── Stored data ──

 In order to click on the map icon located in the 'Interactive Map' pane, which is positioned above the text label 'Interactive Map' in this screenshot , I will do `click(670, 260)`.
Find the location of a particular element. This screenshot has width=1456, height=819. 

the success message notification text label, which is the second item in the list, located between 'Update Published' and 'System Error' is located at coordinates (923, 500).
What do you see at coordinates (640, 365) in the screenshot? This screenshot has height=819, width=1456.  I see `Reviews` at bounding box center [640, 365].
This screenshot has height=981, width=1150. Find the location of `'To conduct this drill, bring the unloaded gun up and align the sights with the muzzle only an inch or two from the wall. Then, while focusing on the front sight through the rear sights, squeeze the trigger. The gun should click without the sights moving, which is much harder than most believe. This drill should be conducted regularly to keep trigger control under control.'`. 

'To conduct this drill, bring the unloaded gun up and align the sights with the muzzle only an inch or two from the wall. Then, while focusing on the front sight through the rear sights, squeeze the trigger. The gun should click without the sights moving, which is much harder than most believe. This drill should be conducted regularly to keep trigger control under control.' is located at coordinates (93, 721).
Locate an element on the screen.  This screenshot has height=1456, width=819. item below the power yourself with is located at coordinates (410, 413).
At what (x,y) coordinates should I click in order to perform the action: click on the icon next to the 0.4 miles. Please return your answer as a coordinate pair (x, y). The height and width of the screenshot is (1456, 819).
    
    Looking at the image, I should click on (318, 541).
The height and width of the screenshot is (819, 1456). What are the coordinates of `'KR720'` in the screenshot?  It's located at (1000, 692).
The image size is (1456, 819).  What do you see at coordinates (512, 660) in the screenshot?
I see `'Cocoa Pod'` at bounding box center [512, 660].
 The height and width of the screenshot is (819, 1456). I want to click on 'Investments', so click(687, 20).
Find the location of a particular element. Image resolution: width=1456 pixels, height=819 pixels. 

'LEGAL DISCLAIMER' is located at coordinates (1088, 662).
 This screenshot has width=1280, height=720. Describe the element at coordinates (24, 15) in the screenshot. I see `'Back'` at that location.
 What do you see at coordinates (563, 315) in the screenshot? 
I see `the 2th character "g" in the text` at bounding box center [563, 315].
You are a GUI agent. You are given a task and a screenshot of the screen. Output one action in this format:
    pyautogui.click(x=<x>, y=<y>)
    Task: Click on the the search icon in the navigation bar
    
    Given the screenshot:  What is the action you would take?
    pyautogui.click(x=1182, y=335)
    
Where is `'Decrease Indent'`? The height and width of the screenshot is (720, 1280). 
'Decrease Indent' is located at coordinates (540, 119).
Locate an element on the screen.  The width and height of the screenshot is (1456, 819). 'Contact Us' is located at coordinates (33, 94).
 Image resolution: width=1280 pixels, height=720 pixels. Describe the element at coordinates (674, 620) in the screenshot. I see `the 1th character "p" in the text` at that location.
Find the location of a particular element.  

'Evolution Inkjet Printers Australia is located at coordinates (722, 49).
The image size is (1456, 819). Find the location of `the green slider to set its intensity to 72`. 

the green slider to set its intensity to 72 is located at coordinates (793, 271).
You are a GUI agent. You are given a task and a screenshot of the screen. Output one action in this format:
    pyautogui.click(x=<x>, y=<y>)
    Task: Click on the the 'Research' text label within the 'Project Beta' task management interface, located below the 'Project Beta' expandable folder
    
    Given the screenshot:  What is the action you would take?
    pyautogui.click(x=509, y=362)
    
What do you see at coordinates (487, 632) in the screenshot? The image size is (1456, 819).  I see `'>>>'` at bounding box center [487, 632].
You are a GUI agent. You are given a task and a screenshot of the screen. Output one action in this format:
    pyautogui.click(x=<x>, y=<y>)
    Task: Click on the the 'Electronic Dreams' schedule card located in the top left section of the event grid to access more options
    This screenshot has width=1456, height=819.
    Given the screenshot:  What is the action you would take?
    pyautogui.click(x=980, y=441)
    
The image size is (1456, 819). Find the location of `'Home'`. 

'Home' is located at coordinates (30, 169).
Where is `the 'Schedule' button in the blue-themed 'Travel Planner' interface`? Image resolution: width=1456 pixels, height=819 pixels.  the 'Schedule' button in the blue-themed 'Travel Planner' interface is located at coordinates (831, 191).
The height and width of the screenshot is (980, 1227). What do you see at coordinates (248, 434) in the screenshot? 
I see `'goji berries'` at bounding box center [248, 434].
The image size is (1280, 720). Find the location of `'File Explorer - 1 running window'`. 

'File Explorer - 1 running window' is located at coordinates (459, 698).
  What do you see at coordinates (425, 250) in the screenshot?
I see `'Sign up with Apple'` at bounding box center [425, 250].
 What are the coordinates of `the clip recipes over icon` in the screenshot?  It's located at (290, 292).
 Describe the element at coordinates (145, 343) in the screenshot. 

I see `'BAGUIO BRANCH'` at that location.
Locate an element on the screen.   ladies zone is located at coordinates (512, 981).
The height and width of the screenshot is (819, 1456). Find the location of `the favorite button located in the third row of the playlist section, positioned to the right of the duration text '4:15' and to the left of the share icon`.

───

**What is required**
Retype the entries above word for word, starting at their first line and ending with the line that contains "the success message".

**Result of the task**
 In order to click on the map icon located in the 'Interactive Map' pane, which is positioned above the text label 'Interactive Map' in this screenshot , I will do `click(670, 260)`.
Find the location of a particular element. This screenshot has width=1456, height=819. 

the success message notification text label, which is the second item in the list, located between 'Update Published' and 'System Error' is located at coordinates (923, 500).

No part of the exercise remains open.